YOUR ASSIGNMENT.
Look below for the line with "Task: Click inline"; begin the copy there and stop after the line with "Task: Open the in-call chat panel", keeping the text exact and the pictures out.

== Segment start ==

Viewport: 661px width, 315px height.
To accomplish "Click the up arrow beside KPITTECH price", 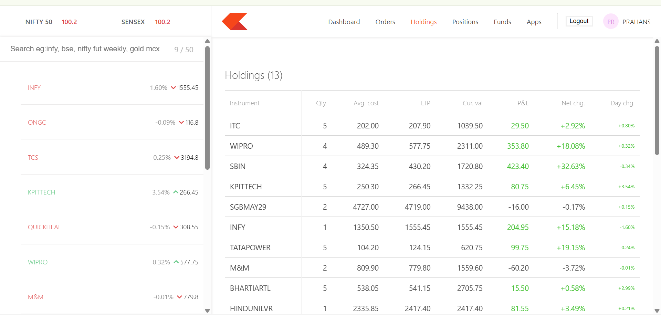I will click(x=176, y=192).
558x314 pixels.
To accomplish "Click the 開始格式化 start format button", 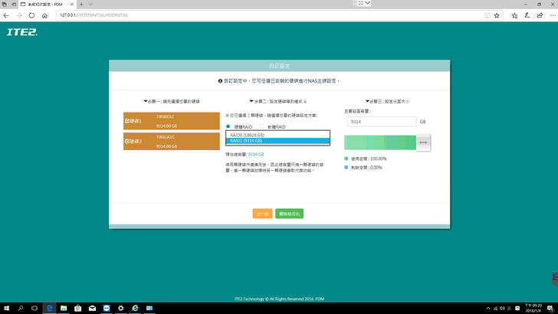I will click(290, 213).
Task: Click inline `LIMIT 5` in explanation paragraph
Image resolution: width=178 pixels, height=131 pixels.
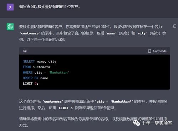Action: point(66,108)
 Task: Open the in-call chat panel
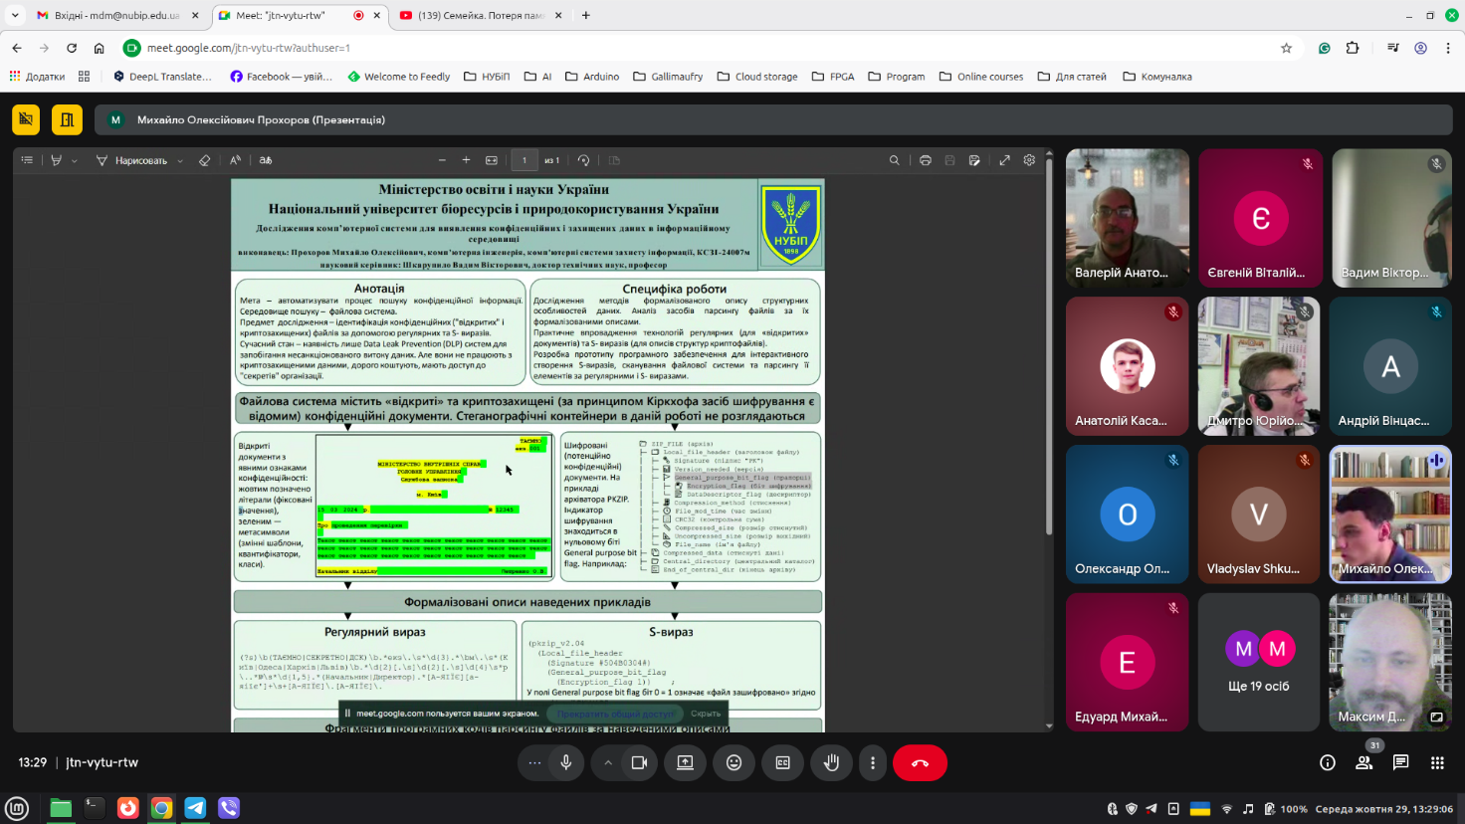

== Segment end ==
== Segment start ==

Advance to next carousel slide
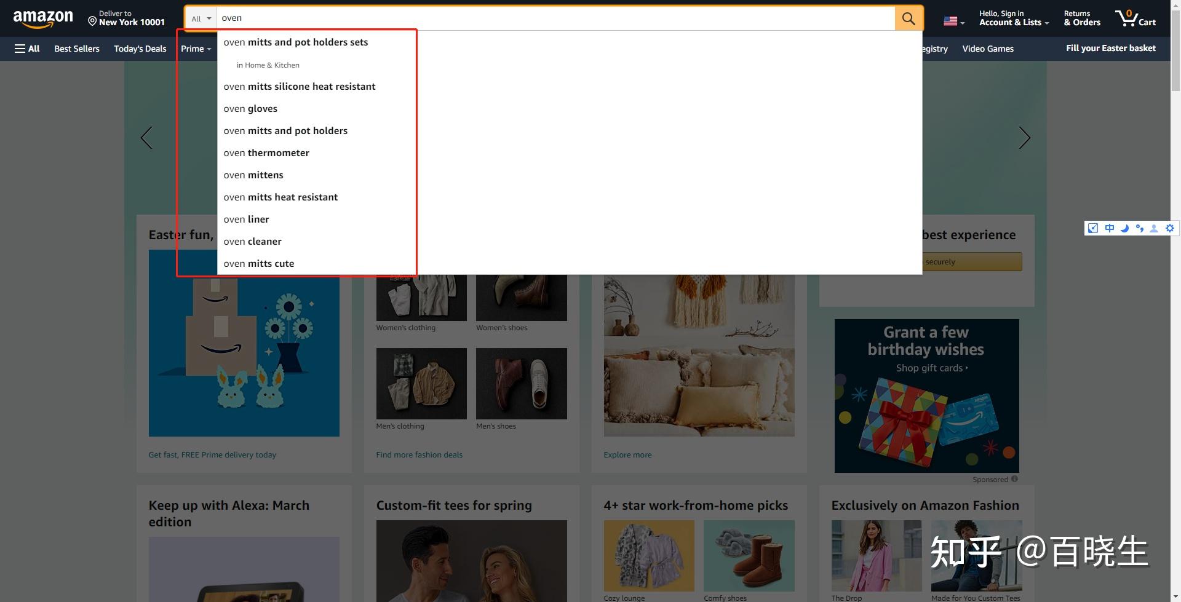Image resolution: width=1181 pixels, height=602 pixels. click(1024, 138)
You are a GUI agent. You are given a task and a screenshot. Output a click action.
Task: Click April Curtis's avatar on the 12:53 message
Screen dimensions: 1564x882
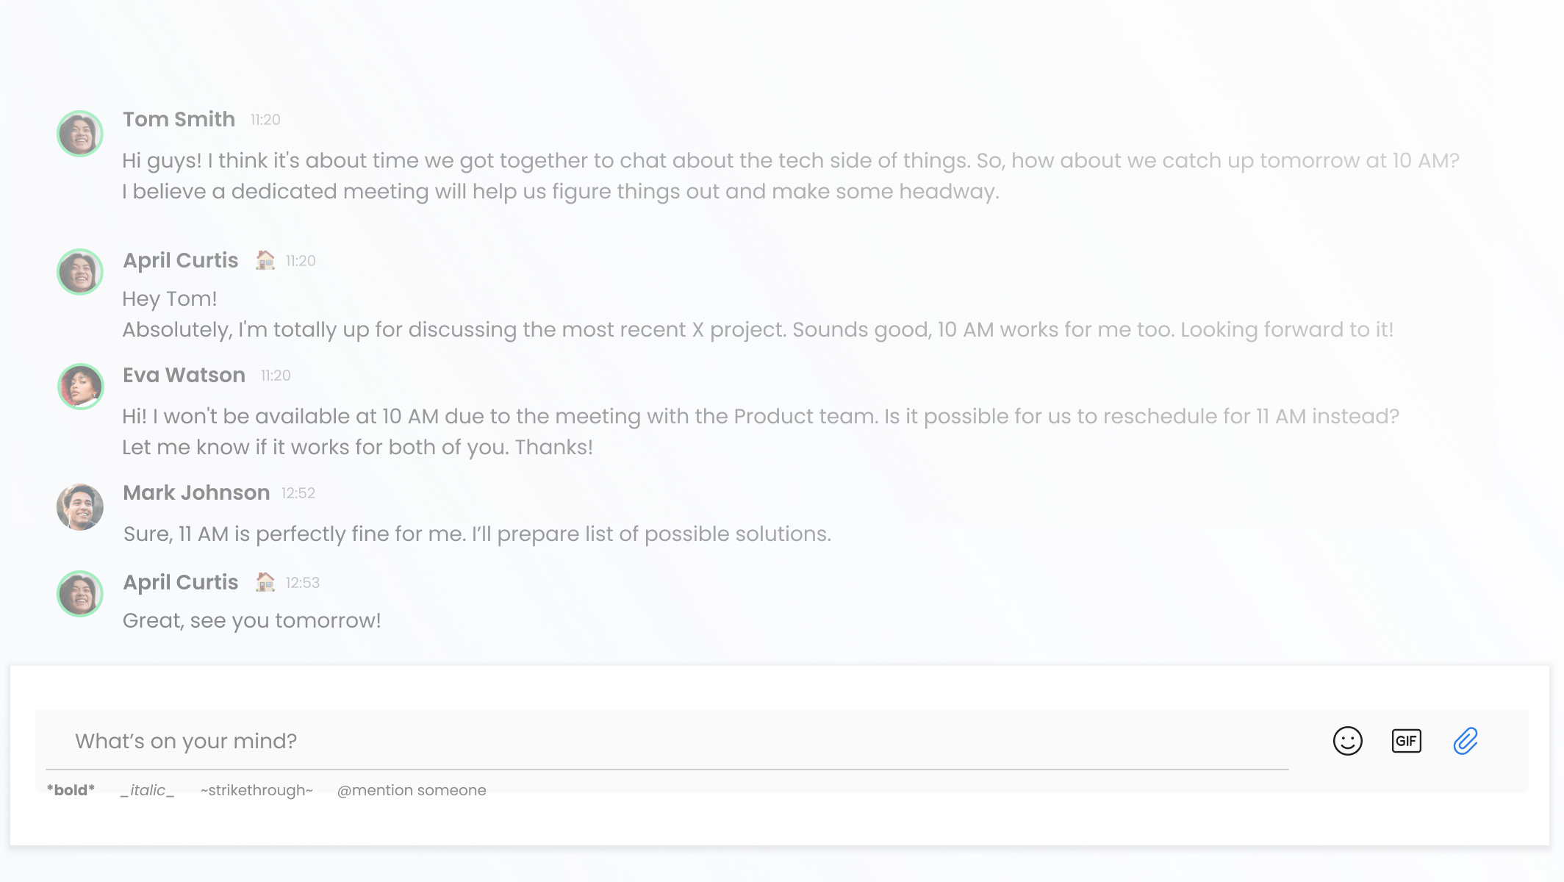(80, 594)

== Segment end ==

EXERCISE RESPONSE.
Task: Click inline `LIMIT 5` in explanation paragraph
Image resolution: width=178 pixels, height=131 pixels.
Action: point(66,108)
 Task: Open the in-call chat panel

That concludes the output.